記憶通り、皆でカフェを出た後に先に継母と父が馬車に向かい、その後ろを私とクリスが歩いていたが、私の背後にいたソフィアが悲鳴をあげた。


「キャッ!」

「おっと」



ソフィアが転びかけて、クリスがそんなソフィアを抱き止めていた。私の視線はしっかりと捉えた。

クリスはソフィアの胸を触った。不必要に体にベタベタ触っている。


――やっぱり!

――この時にはもう、2人の関係はできていたのね!


苦々しさでどうにかなりそうだ。ずっと騙されていた。何も知らない私はクリスにぞっこんだったのに。


3月のまだ弱々しい太陽の光に私は喜びを感じた。春が来ている。


――え?ちょっと待って……アルベルト王太子の病室にいたはずなのに、時間が巻き戻っているのだわ!

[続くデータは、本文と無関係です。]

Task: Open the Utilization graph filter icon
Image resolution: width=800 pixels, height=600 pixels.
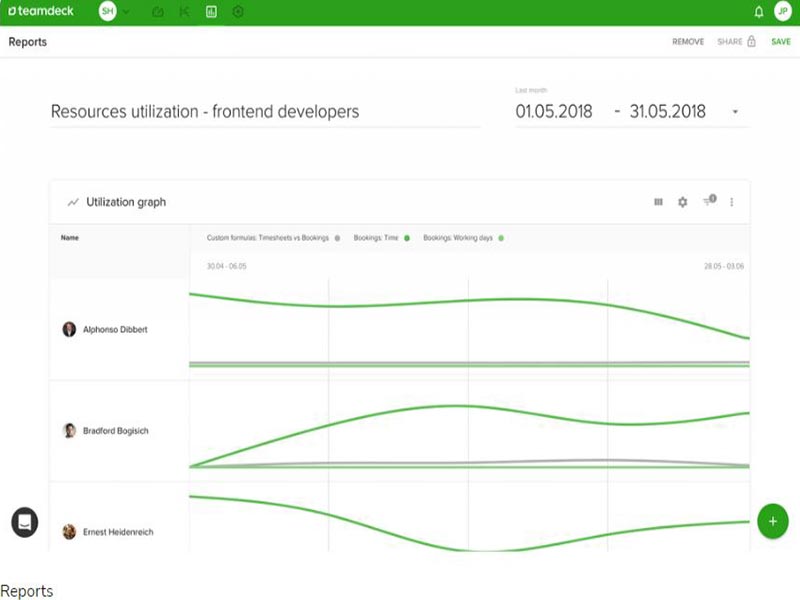Action: 708,201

私は周りの景色を確認した。亡くなったはずのシャーロットは、ニコニコとして私のそばにいた。私はギュッとシャーロットを抱きしめた。彼女の天然の巻き毛の前髪から覗く瞳が、私の行動に驚いて見開いた。


「どうしましたかっ!お嬢さま?」

「なんでもないわ、シャーロット!」


私は嬉しくて叫びたくなった。何もかもが新鮮に見えた。


「フローラお嬢さま?そんな時計をお持ちでしたか?」


シャーロットは自分に抱きつく私を不思議そうに見つめて、小声で私に囁いた。


――やり直しの証拠に、私はあの時計を着けている!


私の腕には、例の翡翠の石の嵌め込まれた時計があった。

もちろん、今年の3月に継母と父に会った時にはしていなかった時計だ。私は事故の前に確実に戻ってきたようだ。


――そうだ!アルベルト様に会いに行こう。どちらにいらっしゃるか分からないけれど、ジャックのいる場所なら分かるわ。日曜日の朝は寂れたザットルー寺院にいるはず……。そうアルベルト様はおっしゃっていたわ。



「お父さま、後でホテルに伺いますわ。ソフィア、今日私は一日中外で過ごすわ。あなたは学院の寮のあなたの部屋に戻っていていいわよ。シャーロットを今日は連れて行くから」


私の言葉にソフィアは嬉しそうな顔をした。クリスもだ。

――いいわよ。たっぷりと油断しなさい。後でお父様を聖ケスナータリマーガレット第一女子学院の教会の塔に連れて行ってあなた達が何をしているか、見せるから。絶対に婚約破棄するわ。


私はソフィアとクリスに心の中で毒づき、辻馬車をつかまえることにして、走るように賑やかな通りに向かった。

シャーロットが慌てて私の後ろを追ってきた。


――事故の原因を調べるのよ。それにはまずアルベルト様に会わなくちゃ。